Two people push on a box that has a mass of 10kg, the person on the right has a mass of 86kg and applies a horizontal force of 50N. The person on the left has a mass of 45kg. The coefficient of kinetic friction between the box and the floor is .2, the coefficient of static friction is .4. If the box moves to the left with a constant velocity of 10 m/s, what is the force applied by the person on the left?

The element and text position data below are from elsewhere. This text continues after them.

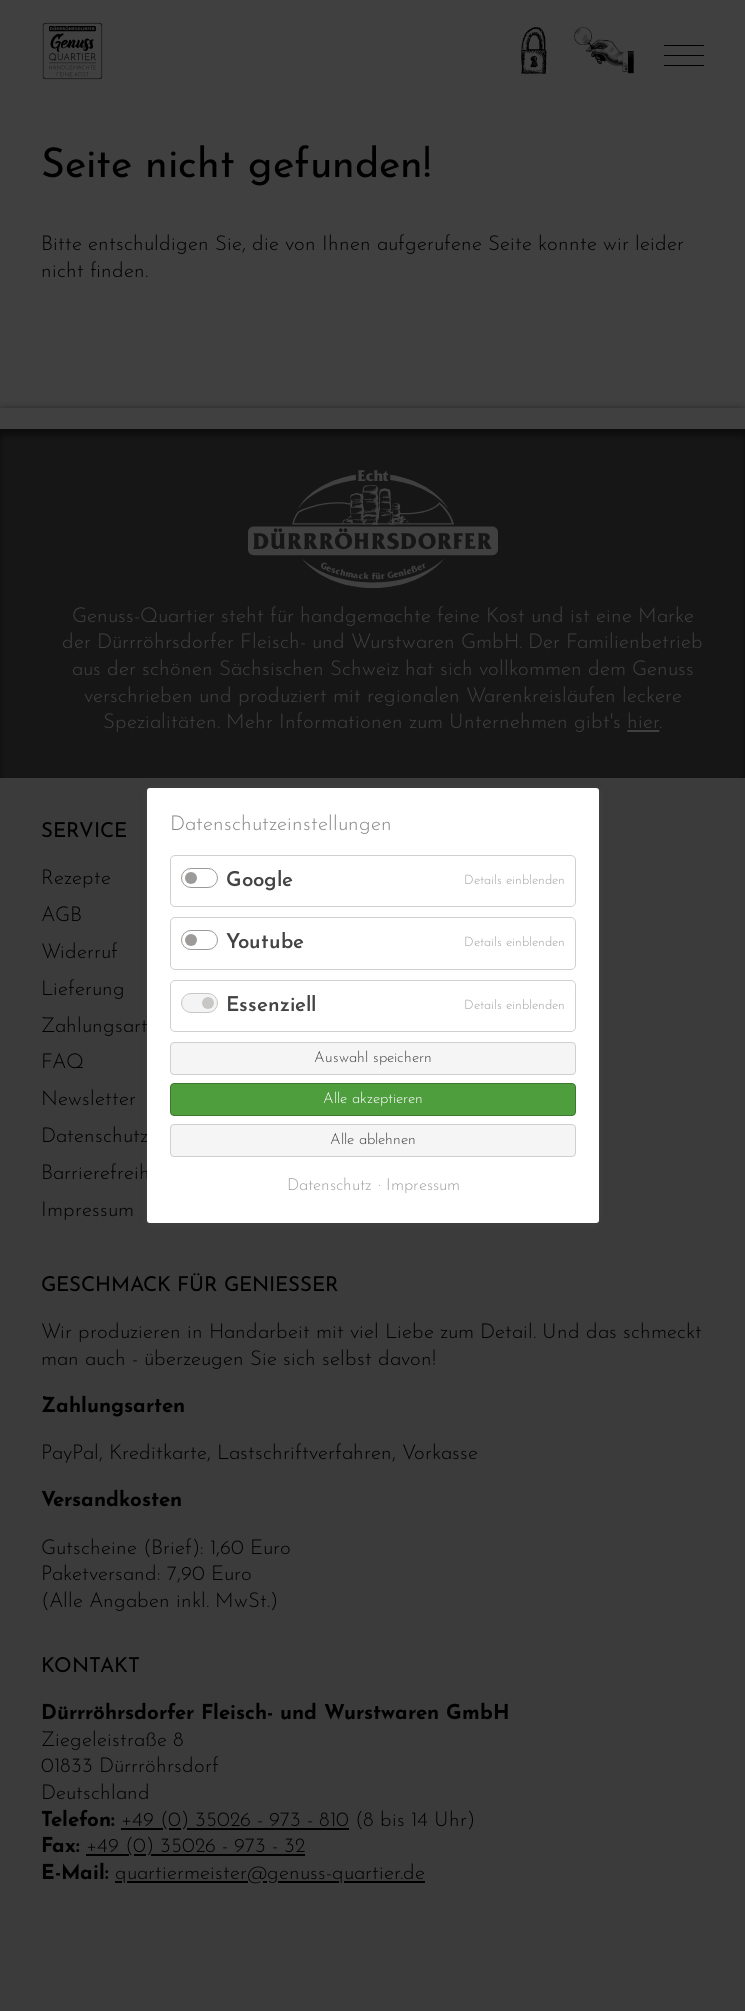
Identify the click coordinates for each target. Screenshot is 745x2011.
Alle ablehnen (373, 1140)
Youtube (265, 943)
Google (259, 881)
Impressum (422, 1186)
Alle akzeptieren (373, 1099)
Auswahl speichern (373, 1058)
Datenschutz (328, 1186)
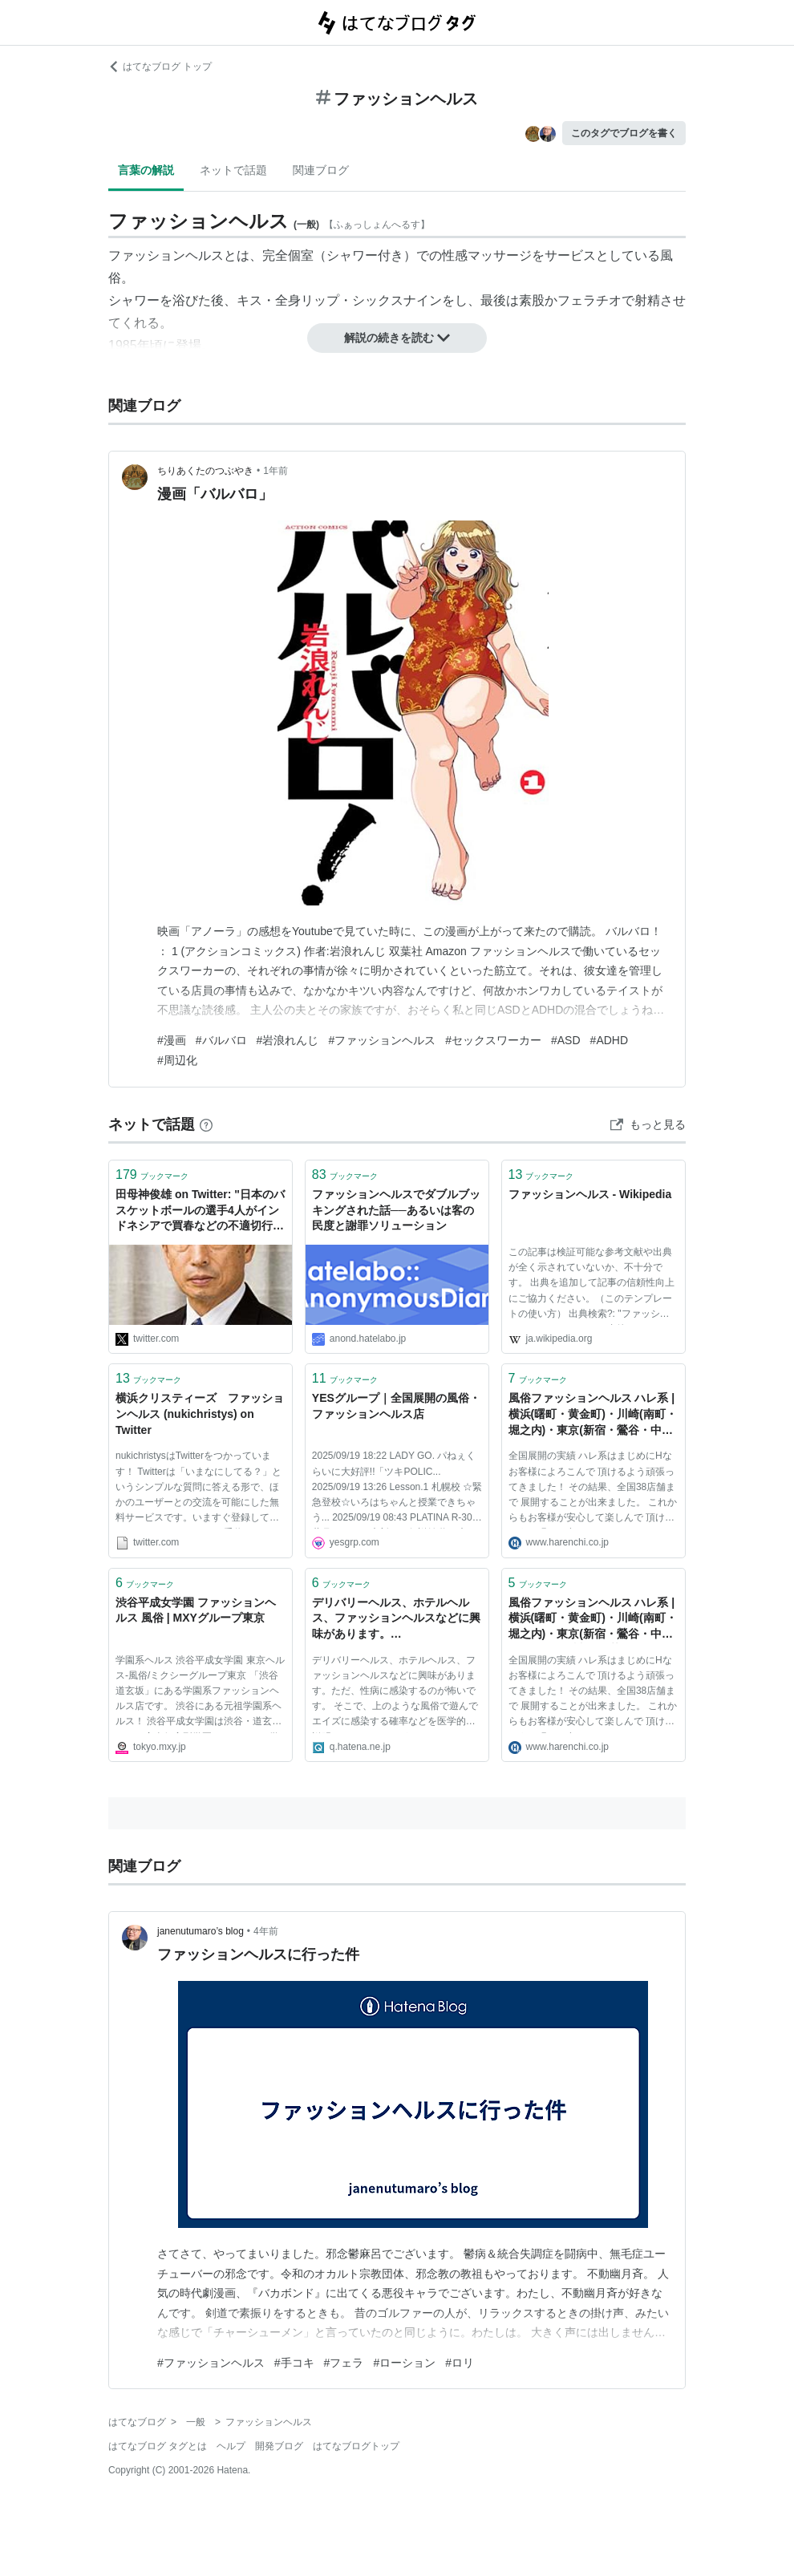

To find the force applied by the person on the left, we need to consider the net force acting on the box.
First, let's calculate the force of friction acting on the box. We know that the coefficient of kinetic friction between the box and the floor is 0.2. The force of kinetic friction (Fk) can be calculated using the equation:
Fk = μk * N
where μk is the coefficient of kinetic friction and N is the normal force.
The normal force (N) is the force exerted by the floor on the box and is equal to the weight of the box (mg), where m is the mass of the box and g is the acceleration due to gravity (approximately 9.8 m/s^2).
N = mg
Substituting the known values:
m = 10 kg
g ≈ 9.8 m/s^2
N = (10 kg) * (9.8 m/s^2)
N = 98 N
Now, we can calculate the force of kinetic friction:
Fk = (0.2) * (98 N)
Fk = 19.6 N
Since the box is moving with a constant velocity, the net force acting on the box must be zero. This means that the force applied by the person on the left is equal in magnitude but opposite in direction to the force of friction:
Force applied by the person on the left = - Fk
Force applied by the person on the left = - 19.6 N
Therefore, the force applied by the person on the left is approximately 19.6 Newtons in the opposite direction of motion.